The input:
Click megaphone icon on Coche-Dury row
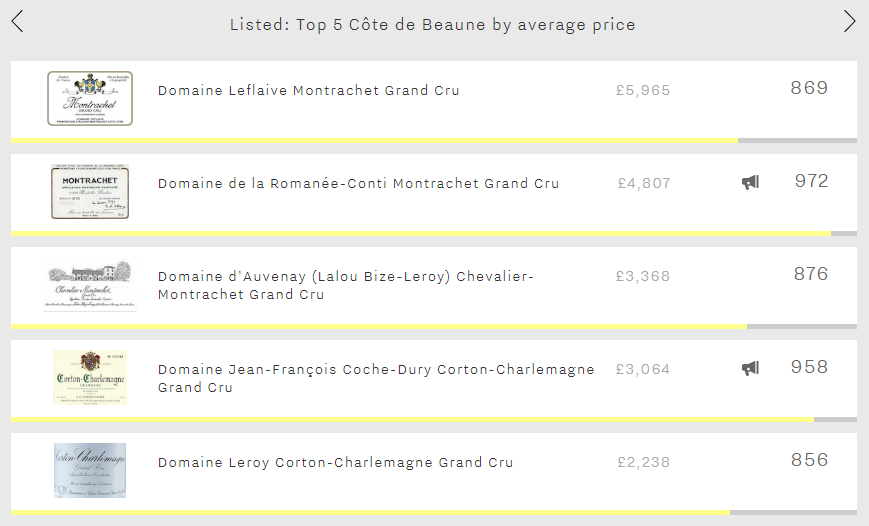 (x=750, y=369)
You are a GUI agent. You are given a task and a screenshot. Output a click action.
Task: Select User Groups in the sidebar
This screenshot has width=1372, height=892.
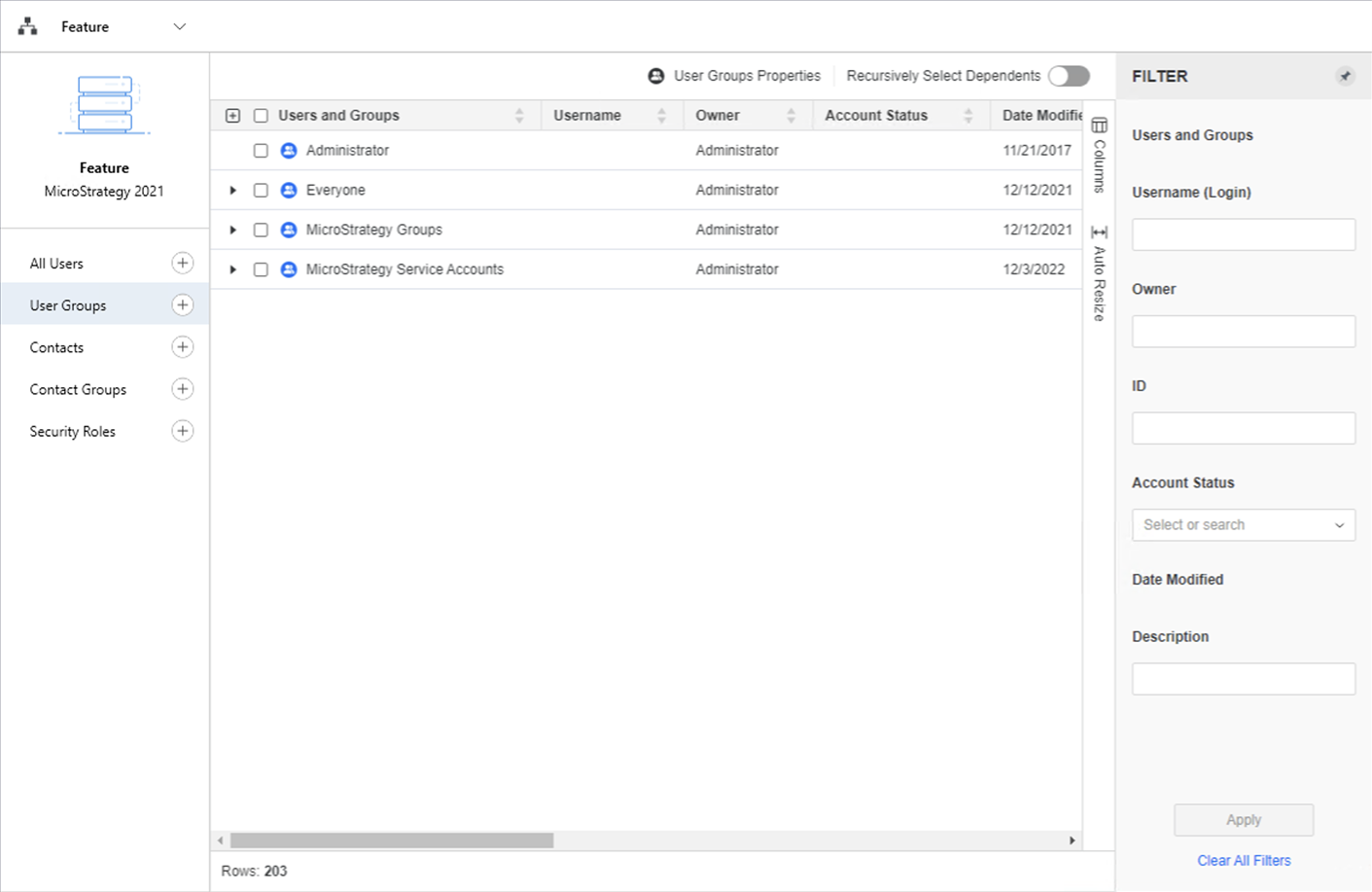pyautogui.click(x=68, y=305)
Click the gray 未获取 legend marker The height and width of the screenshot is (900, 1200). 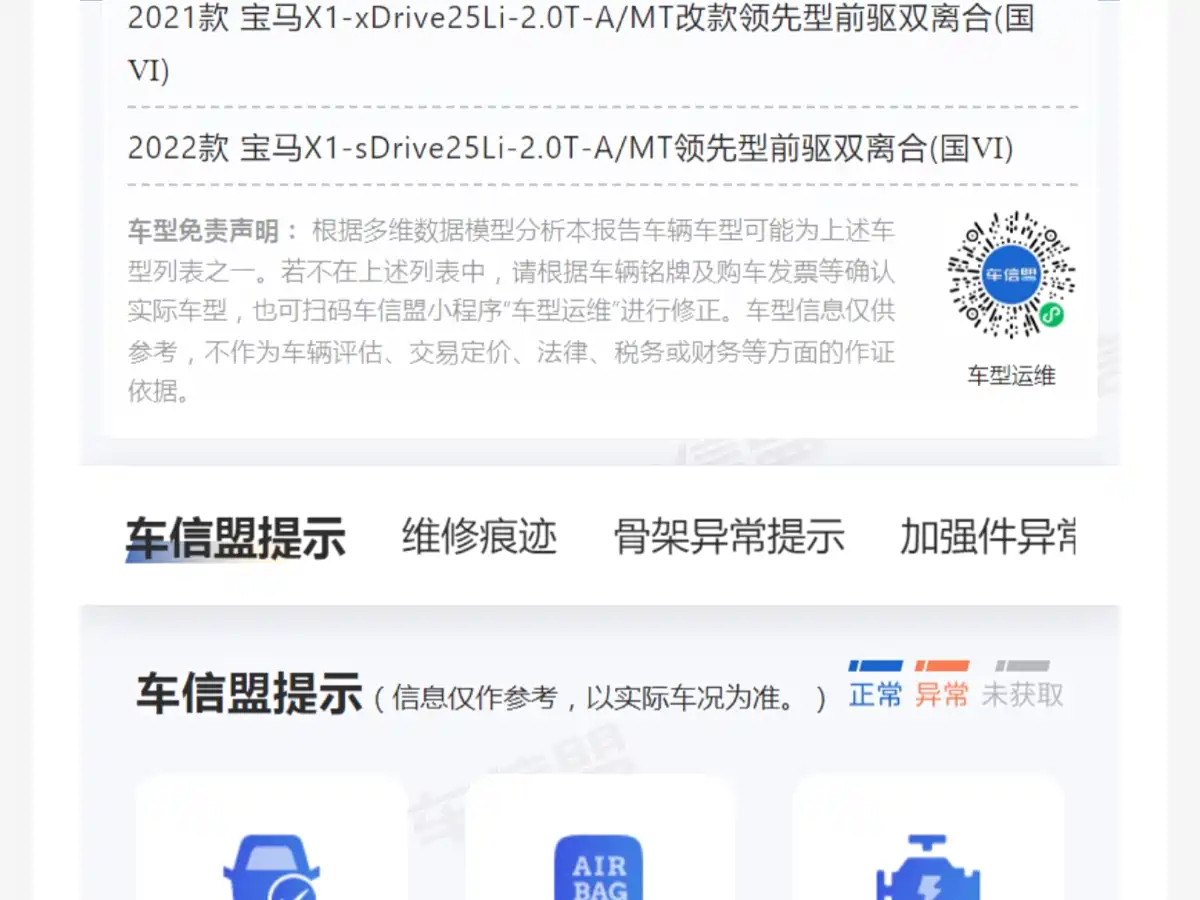coord(1022,666)
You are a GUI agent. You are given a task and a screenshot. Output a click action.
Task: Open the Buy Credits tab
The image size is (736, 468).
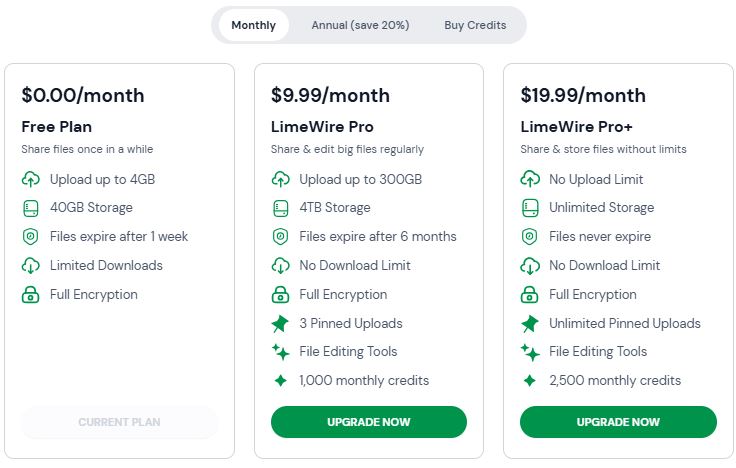(475, 25)
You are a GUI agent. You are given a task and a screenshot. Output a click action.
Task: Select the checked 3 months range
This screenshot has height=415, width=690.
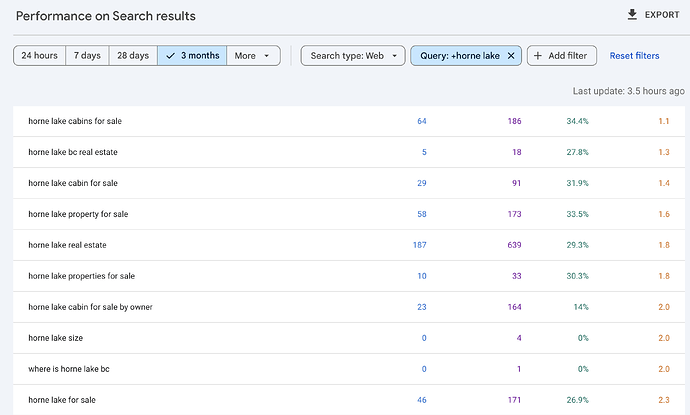[192, 56]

Exercise prompt: For this copy, leave pictures out and reproduce the lines from the one bearing "Task: Open the Buy Credits tab" through the final line of the listing above, both ends included.

Answer box:
Task: Open the Buy Credits tab
The image size is (736, 468).
(475, 25)
You are a GUI agent. You are given a task and a screenshot. Output a click action.
Task: Select the checked 3 months range
This screenshot has height=415, width=690.
[192, 56]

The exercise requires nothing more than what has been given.